DOCUMENT EXCERPT:

▬▬▬▬▬▬▬▬▬▬

A new study has questioned assumptions about the best way to stop unnecessary admissions and extended hospital stays for frail, elderly people.
Published in Health Services and Delivery Research, the study was led by the University of Plymouth’s Professor in Health Services Research Rod Sheaff.
The research, carried out for the National Institute for Health Research (NIHR) and supported by PenCLAHRC, found that new multispecialty community providers (MCPs) could be effective in preventing such admissions under certain conditions. But evidence as to whether they reduced costs overall for the health service was ‘mixed’.
The key finding of the study, From programme theory to logic models for multispecialty community providers: a realist evidence synthesis, was that multidisciplinary care teams are absolutely crucial to the effectiveness of MCPs, and must contain the right professions and organisations, involve patients, and communicate with each other well.
MCPs aim to bring together primary care and community-based health and care services, to offer care close to people’s homes, and in as many cases as possible, keep them out of hospital and save money.
By improving systems outside hospitals, MCPs also aim to address the problem of so-called ‘bed blocking’, where patients cannot be discharged because there is insufficient care to look after them.
They were one of the new care models set out by NHS England in its Five Year Forward View, published in October 2014. Since then, the model has been trialled in 14 ‘vanguards’ up and down the country.
Professor Sheaff, who is part of the University’s Faculty of Business and Interim Director of the Institute for Social, Policy and Enterprise Research, looked at the way MCPs were used in other countries, in order to examine some of the assumptions being made about them in the UK. The work involved establishing what assumptions policymakers had about MCPs and how they would help reduce admissions and costs, then evaluating these assumptions against international research evidence.

▬▬▬▬▬▬▬▬▬▬

STORED DATA:
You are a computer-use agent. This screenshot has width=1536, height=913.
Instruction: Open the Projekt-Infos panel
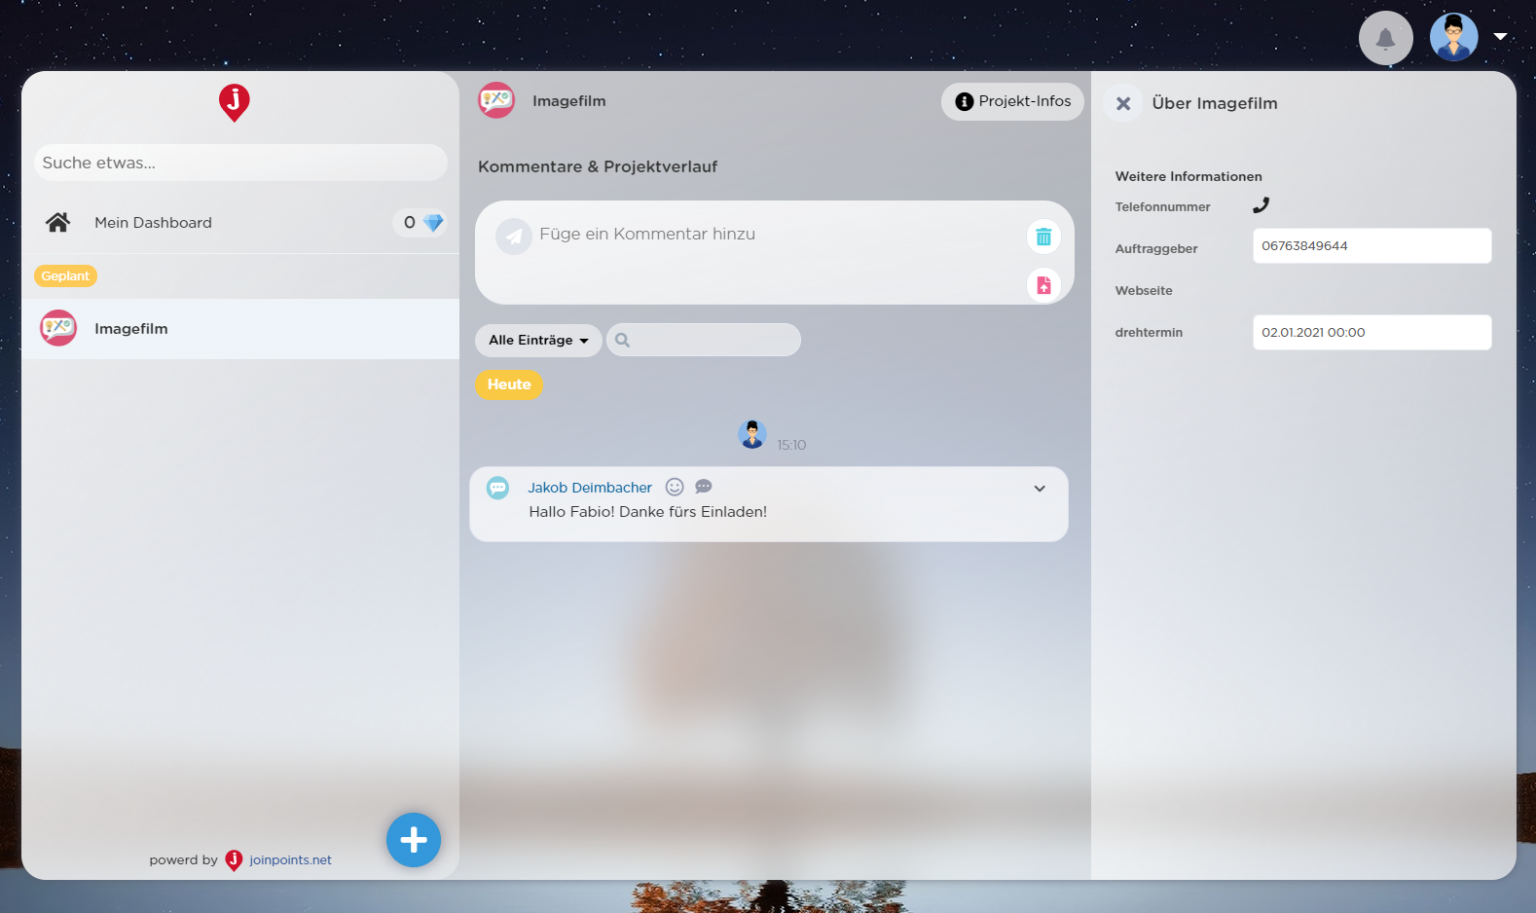tap(1012, 101)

▬▬▬▬▬▬▬▬▬▬

QUESTIONS TO ANSWER:
**1)** Could you retype the part of the article on multispecialty community providers that opens with the words containing "MCPs aim to" and closes with "and save money."?
**2)** Would you continue the article on multispecialty community providers from where it stops?

RESPONSES BY ITEM NUMBER:
**1)**
MCPs aim to bring together primary care and community-based health and care services, to offer care close to people’s homes, and in as many cases as possible, keep them out of hospital and save money.

**2)**
Armed with its findings, the team showed how the plans for MCPs might be changed to make them more likely to work, and fed this back to the NHS and patient organisations.
Professor Sheaff said:
‘Broadly, we found three things. The key thing is that members of the multidisciplinary care team are communicating effectively. This is by far the most important factor.
‘We also found for teams like this to work, everyone needs to be able to access patient information – the ideal would be a single patient record, that is accessible to social services as well. The tech side is not the problem – the problem is designing the system so practitioners can use it. Different approaches to privacy across different parts of health and social care are an element of this.
‘The third thing is that if you get the systems right, they do reduce unnecessary admissions of old people – if they are properly done. But it is less clear if, or why, they save money in the process.’
The team looked at studies carried out in the last two years, in countries that are part of the Organisation for Economic Cooperation and Development (OECD). More than 1,300 publications were reviewed, with 116 selected for closer examination.
The study has been published in Health Services and Delivery Research.